START Available data
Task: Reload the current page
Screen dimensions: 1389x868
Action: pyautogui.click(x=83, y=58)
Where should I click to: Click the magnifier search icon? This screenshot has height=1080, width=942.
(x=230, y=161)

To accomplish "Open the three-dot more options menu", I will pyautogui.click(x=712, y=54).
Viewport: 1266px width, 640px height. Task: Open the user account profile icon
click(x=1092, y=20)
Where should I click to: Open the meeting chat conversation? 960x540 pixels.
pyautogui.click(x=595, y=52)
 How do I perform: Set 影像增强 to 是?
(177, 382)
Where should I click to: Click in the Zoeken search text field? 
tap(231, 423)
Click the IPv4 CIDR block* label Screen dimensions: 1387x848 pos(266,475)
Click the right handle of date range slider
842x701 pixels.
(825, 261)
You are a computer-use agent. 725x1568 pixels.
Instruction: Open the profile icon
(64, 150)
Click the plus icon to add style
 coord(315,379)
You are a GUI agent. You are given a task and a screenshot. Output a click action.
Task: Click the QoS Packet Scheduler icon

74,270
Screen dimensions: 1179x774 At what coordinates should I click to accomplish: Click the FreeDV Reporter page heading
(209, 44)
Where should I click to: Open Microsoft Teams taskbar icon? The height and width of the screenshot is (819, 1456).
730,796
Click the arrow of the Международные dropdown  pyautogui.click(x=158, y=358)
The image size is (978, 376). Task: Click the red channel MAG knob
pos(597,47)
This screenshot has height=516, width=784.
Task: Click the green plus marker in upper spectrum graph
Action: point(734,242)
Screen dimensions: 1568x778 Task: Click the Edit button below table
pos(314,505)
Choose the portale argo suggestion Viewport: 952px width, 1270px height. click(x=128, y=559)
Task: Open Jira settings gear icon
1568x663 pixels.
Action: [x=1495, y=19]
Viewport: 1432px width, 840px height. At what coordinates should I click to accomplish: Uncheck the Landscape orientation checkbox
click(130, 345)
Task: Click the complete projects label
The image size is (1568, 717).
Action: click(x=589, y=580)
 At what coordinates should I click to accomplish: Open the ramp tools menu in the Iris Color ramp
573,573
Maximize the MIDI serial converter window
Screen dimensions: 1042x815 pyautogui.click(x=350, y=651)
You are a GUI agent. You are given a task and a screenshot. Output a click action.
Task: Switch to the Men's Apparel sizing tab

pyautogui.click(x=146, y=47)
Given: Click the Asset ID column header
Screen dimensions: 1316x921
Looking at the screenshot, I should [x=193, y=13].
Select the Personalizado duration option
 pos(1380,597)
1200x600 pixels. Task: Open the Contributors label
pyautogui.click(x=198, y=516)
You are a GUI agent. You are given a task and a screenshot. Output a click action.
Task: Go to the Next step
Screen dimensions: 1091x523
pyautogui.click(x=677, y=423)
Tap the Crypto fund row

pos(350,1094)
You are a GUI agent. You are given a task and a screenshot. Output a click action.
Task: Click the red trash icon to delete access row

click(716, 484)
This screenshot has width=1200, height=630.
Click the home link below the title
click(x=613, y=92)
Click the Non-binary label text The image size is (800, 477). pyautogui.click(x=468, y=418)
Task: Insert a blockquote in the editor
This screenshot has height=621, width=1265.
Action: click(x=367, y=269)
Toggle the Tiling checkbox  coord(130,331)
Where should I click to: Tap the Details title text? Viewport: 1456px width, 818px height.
END Available data
◆ Stated task ◆
From the records above, pick out and copy every line that contains the string "what". Letter case counts when matching.

◆ Exercise solution ◆
Screen dimensions: 1179x774 At what coordinates should I click to accomplish: Click the FreeDV Reporter page heading
Viewport: 1432px width, 840px height. At what coordinates should I click to accomplish: Uncheck the Landscape orientation checkbox
 At what coordinates should I click to accomplish: Open the ramp tools menu in the Iris Color ramp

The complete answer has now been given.